Injury came inevitably with a twisted ankle. The pain. Outrageous. How was I going to keep going? Not my ignoring it and resting in victimhood. I had a mantra; put on running shoes, and go outside. But also, go see a doctor. I slowed down, was easy on myself but never missed a day. Identifying what was wrong made a lot of sense. Pereoneal tendonitis caused by weak ankles and rolling my feet out (supination.) I had to fix this. Yoga. Massage. Strength training for my posterior chain and a new pair of shoes. Shoes with proper cushioning for my unusually high arches. I had always avoided cushioned shoes, feeling like they were for the weak and real runners would have more hardcore shoes.
No.
I have run every day for 90 days despite being injured.
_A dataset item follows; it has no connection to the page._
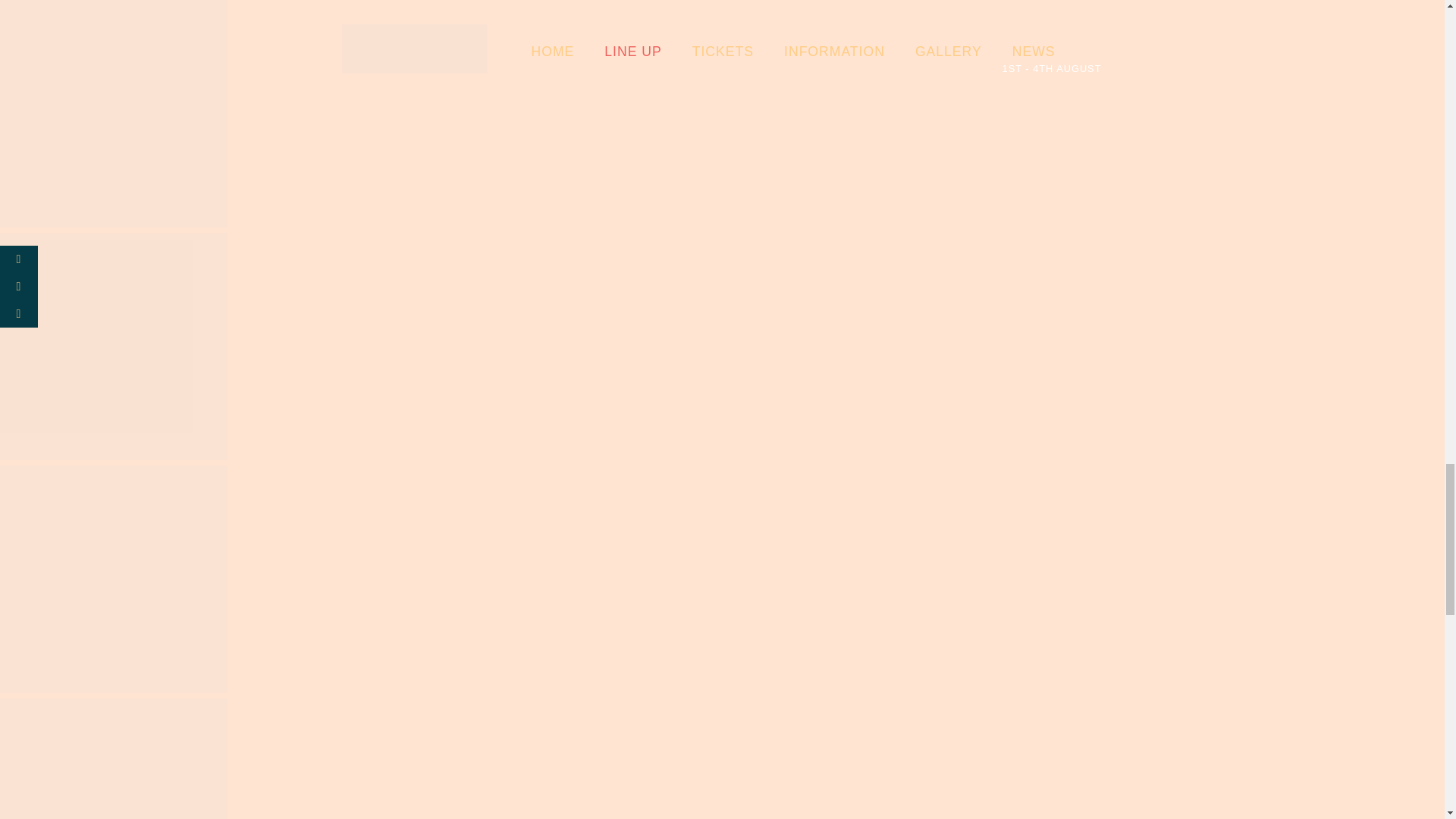
Each year we support the fantastic Two Saints charity (113, 349)
Powder Monkey Brewery (113, 582)
Sound Level Events (113, 116)
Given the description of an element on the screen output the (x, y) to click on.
I’m not worried about being a ‘real runner’ anymore and my feet need shoes that are going to make me a better runner. This was flow over ego.
After about 100 days, I was ready to train. I was enjoying it and built up enough of a base that I could start to push myself a bit harder. I wanted to run a 5k. Very few races in a pandemic, so I planned my own. I picked a day and planned a route.
Turns out that takes me from this awesome duck pond by the zoo, along the entire coastline, past the pier, past the harbor and to a big beautiful beach.
I started training. 4 weeks to go. I could run a 11.35 minute mile (started at 14…) and could run about one mile non stop. I decided three runs a week would be training runs.
The first training run was rough. By the third ten minute interval I was hurting. My entire left foot was completely numb. But I had run every day for 110 days. I had lost 70lbs. I had gone from homeless to living in Santa Fucking Barbara. I had pushed myself every day for two years to overcome the mess I had been in and I had succeeded in so many ways. I was a winner. I had failed, and got back up and kept fighting. That’s not a loser, that’s not a failure, that’s a badass thing to do. So, if I could do that, I could run for ten minutes more.
And I did.
So here I stand. I have run every day for 140 days. I ran a 5k today at a pace of 10min/mile. I’ve lost 100lbs. I do yoga almost every day. I meditate almost every day. I drink plenty of water. I eat a very healthy and nutritious diet. I do Capoeira three times a week. I feel amazing.
And every day. I put on my shoes. I go outside. I never miss a day.